Indeed I Was Pleased with the World, by Mary Ruefle ($14.95 Carnegie Mellon) "The song that sustains me / has inaudible lyrics. / In all beauty and honesty, // Your guess is as good as mine," writes Mary Ruefle in her tenth volume, but no one's guess is quite like hers. As intense as anise, her mostly brief lyric poems are wry, surreal, and somberly poignant. Little parables, quirky and fearless contemplations, imaginative histories fill the book, which is dedicated to "the woman on the plane who helped me remove my coat." The domestic and the metaphysical, the minute and the cosmic intermingle -- "Will the world be brought in tonight / and given water and hay?" -- with unsettling, pleasing, and moving results.
Little Theatres, by Erin Moure ($13.95 Anansi) The copyright date on this inventive Canadian writer's most recent book is 2005, but it is new to the U.S. (or at least to us).
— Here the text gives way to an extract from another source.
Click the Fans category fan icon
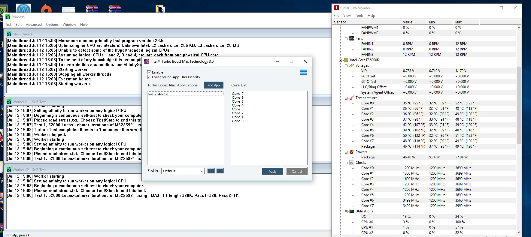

A beautiful, mysterious volume, it can be as clear and sharp as well water or as confounding as a sudden storm. Some of it is bilingual, written in Galician, a language spoken in a corner of Spain, and English. The poems of one such section, "Late Snow of May -- Poemas de Auga," read like folk songs: "Today I married a cat of water. / I had to marry her, She called." Some of the book is written by Elisa Sampedrín, who appears to be an alter-ego (or heteronym, if one thinks of the Portuguese poet Fernando Pessoa, whom Ms. Moure "trans-elated" in a previous book). Ms. Sampedrín is the creator of little theatres, a challenging and ultimately touching concept that she writes of in poetry and prose -- "In little theatres there are but faces. Boots are faces, the table is a face, the grass stem has an expression that is facial." This is a haunting and haunted book.
Avocations: On Poets and Poetry, by Sam Hamill ($19.95 Red Hen Press) Poet, editor, translator, Mr. Hamill is also an engaged and thoughtful essayist. Gathered here are reviews, introductions, and essays he wrote during the 1990s. The study and practice of poetry, as he explains, has been his avocation for four decades. He brings to his prose pieces this same sense of ardor and rigor. He is generous with his praise for the work of poets such as John Logan, whose poetry "filled my ears with the music of being alive" when he was a troubled, young Marine, and Richard Wright, "as good as any haiku poet this country has produced." And he is unafraid to criticize those poems he believes have failed, doing so to illustrate what the art demands. Above all, he is an advocate for the timeless and borderless community of poetry and a believer in its power to change the world.